- _SUPPLIED RECORDS_
-------

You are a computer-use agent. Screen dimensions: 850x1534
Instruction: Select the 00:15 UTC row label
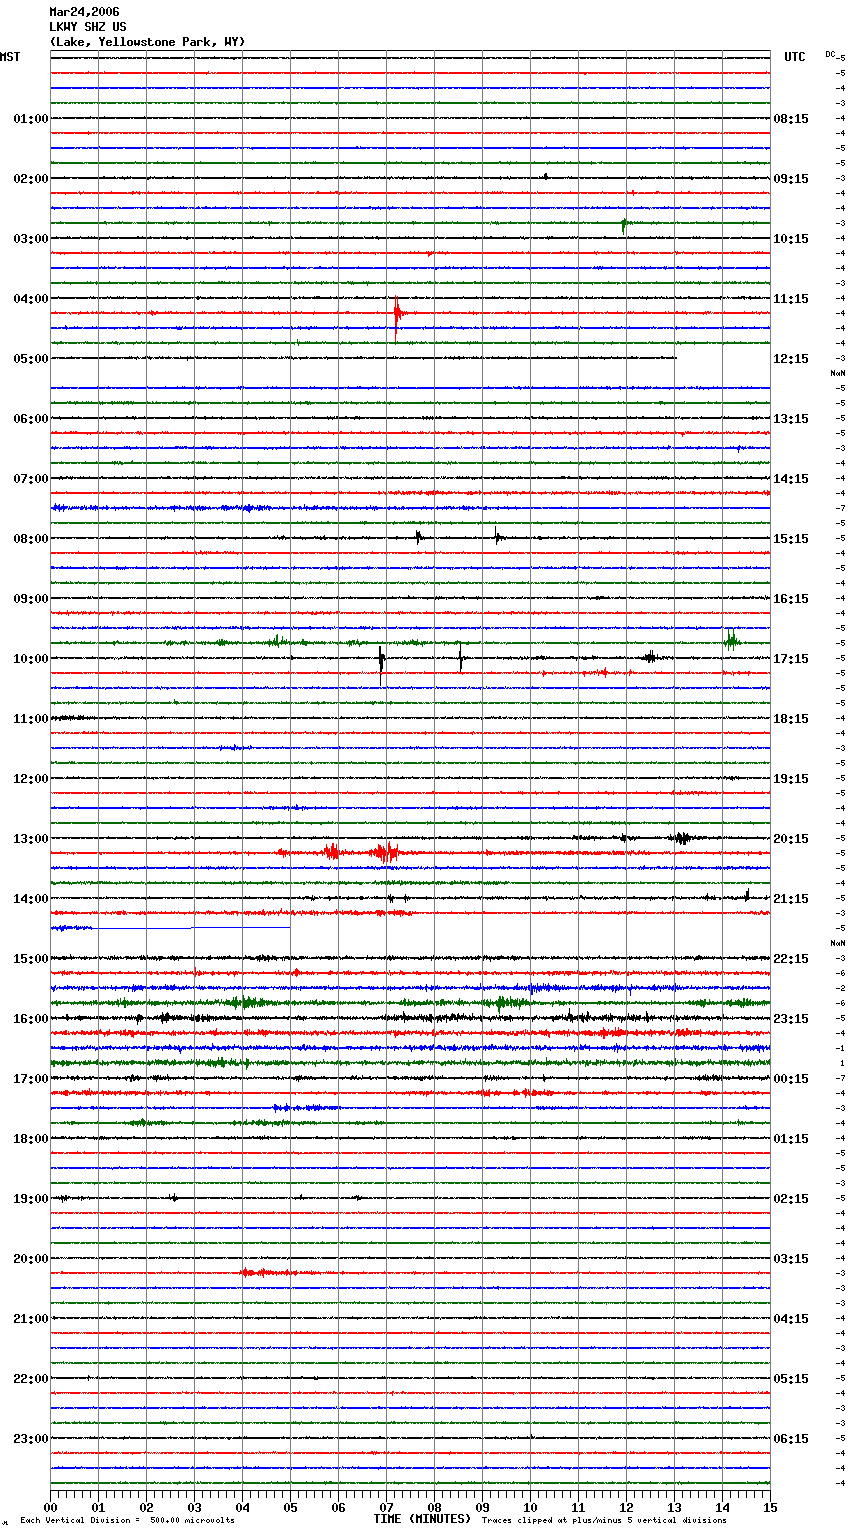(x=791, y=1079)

-------

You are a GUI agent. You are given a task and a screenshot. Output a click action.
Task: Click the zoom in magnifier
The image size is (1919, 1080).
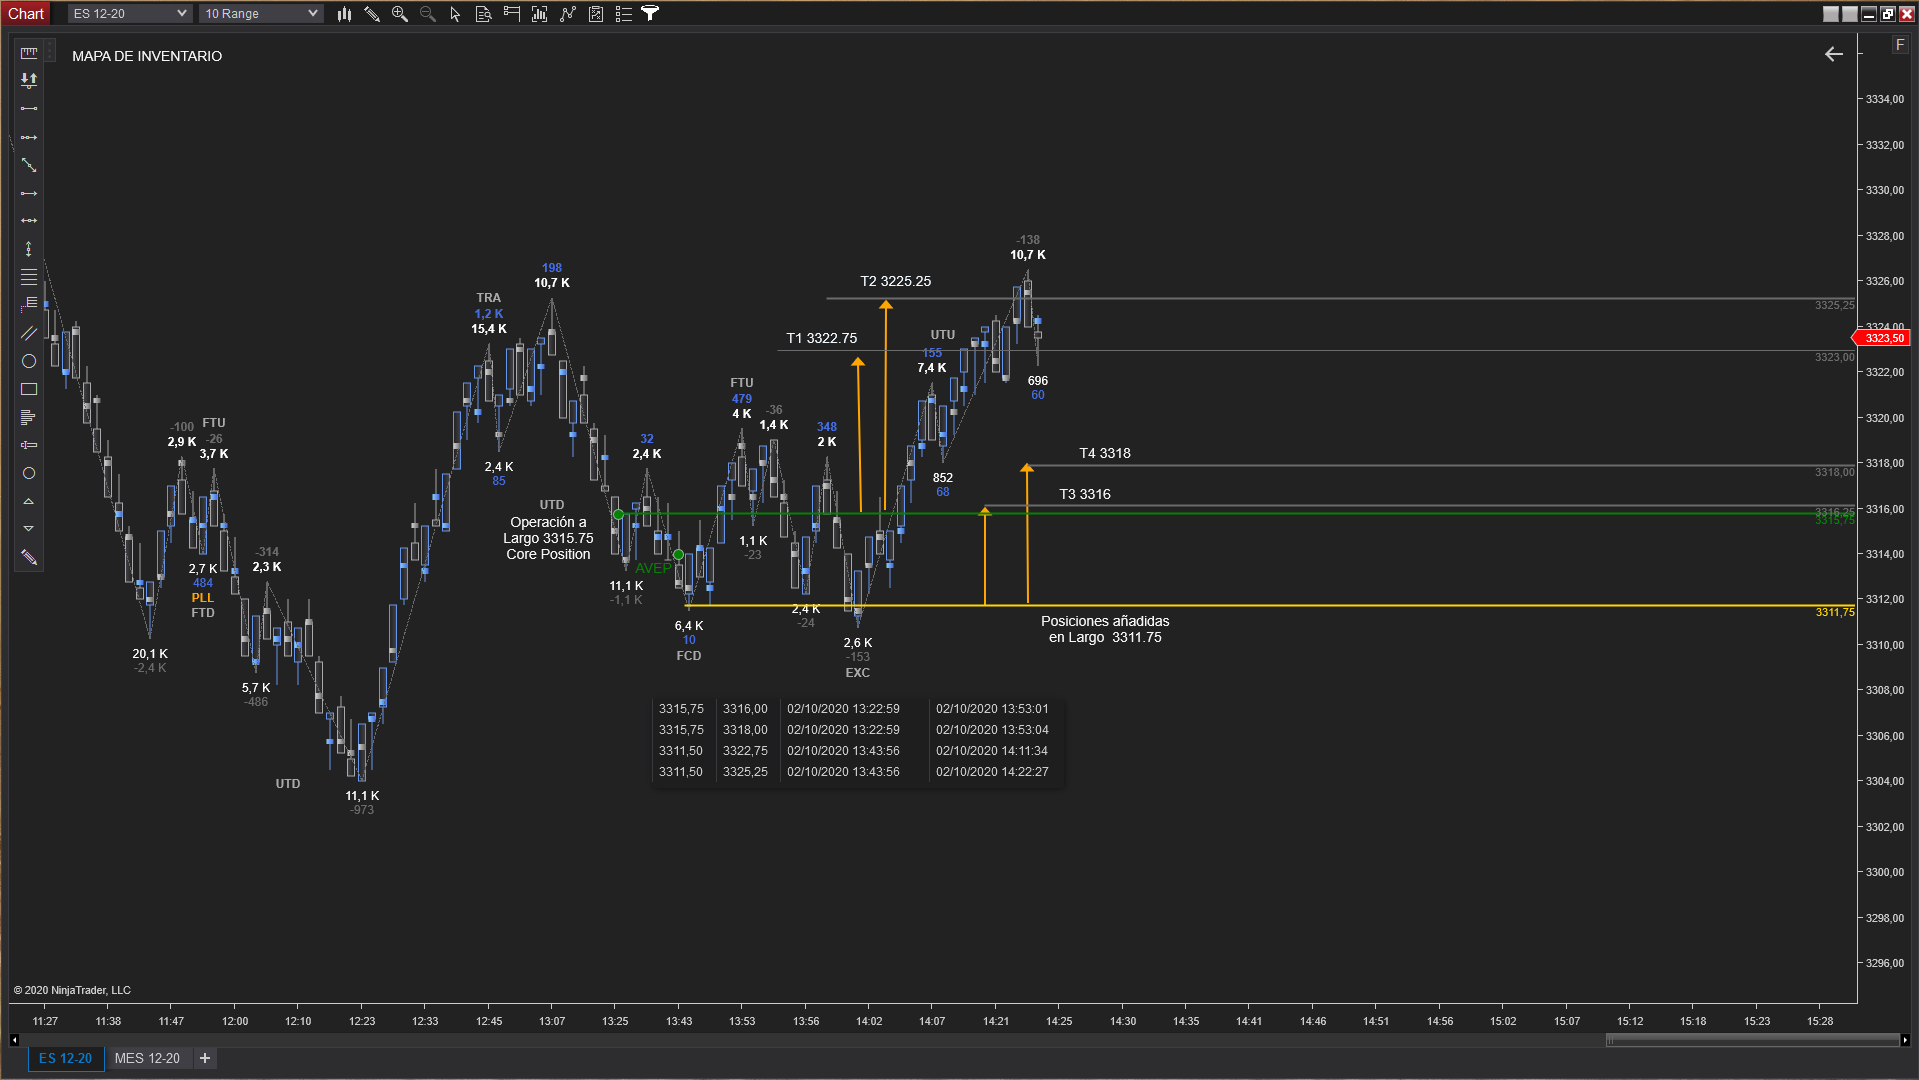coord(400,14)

-------

- _WHAT TO PRODUCE_
Scale down the entries starting at the line that contains "You are a GUI" and ending at the line that contains "coord(400,14)", including both of those lines. Rewrite all of those lines, requests included, multiplying only the answer coordinates by 0.2 and rounding to whole numbers with halves going up. Leave out the pictures.

- _WRITTEN RESPONSE_
You are a GUI agent. You are given a task and a screenshot. Output a click action.
Task: Click the zoom in magnifier
The image size is (1919, 1080).
coord(80,3)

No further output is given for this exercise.